__INSTRUCTIONS TO FOLLOW__.
Type out every line below exactly as it reads.

__SOURCE DATA__.
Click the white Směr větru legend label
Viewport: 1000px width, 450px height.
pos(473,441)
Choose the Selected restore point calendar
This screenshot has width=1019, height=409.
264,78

__RESPONSE AREA__.
Click the white Směr větru legend label
Viewport: 1000px width, 450px height.
pos(473,441)
Choose the Selected restore point calendar
This screenshot has width=1019, height=409.
264,78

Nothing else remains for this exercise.